▶ **Saved data entries**:
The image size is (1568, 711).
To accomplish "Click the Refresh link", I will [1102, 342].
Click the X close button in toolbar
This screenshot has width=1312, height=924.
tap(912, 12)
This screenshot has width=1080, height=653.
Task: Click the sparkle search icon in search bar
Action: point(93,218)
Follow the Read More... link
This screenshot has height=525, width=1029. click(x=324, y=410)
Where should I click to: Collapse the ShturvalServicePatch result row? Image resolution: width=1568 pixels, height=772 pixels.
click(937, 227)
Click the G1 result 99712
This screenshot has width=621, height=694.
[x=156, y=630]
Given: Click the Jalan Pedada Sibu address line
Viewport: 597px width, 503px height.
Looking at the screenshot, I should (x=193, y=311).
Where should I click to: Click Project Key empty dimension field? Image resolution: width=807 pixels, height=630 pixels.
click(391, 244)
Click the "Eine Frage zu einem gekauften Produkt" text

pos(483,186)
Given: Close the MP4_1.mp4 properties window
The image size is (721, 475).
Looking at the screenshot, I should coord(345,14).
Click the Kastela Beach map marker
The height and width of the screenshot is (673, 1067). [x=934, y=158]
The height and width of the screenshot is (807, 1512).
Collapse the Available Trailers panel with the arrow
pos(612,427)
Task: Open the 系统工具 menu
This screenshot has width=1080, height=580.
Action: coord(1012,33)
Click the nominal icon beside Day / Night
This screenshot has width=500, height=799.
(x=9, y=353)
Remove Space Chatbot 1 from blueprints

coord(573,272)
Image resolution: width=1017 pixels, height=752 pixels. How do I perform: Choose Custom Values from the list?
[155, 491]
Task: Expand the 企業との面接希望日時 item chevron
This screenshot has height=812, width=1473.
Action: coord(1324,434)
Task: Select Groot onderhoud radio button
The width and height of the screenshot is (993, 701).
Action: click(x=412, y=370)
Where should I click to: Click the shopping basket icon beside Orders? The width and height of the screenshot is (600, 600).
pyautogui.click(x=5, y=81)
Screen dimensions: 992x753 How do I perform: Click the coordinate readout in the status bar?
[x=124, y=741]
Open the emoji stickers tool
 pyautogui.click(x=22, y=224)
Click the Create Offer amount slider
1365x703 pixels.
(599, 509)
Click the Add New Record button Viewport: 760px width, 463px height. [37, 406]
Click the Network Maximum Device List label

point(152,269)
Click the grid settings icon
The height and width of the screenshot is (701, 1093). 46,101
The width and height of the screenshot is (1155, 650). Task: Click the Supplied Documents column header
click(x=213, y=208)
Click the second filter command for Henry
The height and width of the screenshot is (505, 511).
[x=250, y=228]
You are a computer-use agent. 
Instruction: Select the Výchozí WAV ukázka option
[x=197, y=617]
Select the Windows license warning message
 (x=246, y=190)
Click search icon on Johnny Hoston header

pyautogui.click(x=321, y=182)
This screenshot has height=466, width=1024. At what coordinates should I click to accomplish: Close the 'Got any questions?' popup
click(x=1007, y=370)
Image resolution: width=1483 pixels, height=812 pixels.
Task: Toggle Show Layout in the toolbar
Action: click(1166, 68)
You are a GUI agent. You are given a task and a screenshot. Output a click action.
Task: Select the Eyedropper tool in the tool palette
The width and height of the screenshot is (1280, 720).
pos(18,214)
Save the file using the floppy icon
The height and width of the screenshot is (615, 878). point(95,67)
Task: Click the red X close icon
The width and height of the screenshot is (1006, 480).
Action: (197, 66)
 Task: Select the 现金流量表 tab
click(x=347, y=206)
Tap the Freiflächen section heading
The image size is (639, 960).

▶ **WORK INSTRUCTION**:
Wherever the string "agent" appears in a line above, copy that line.

▶ **WRITTEN RESPONSE**:
You are a computer-use agent. 
You are a GUI agent. You are given a task and a screenshot. Output a click action.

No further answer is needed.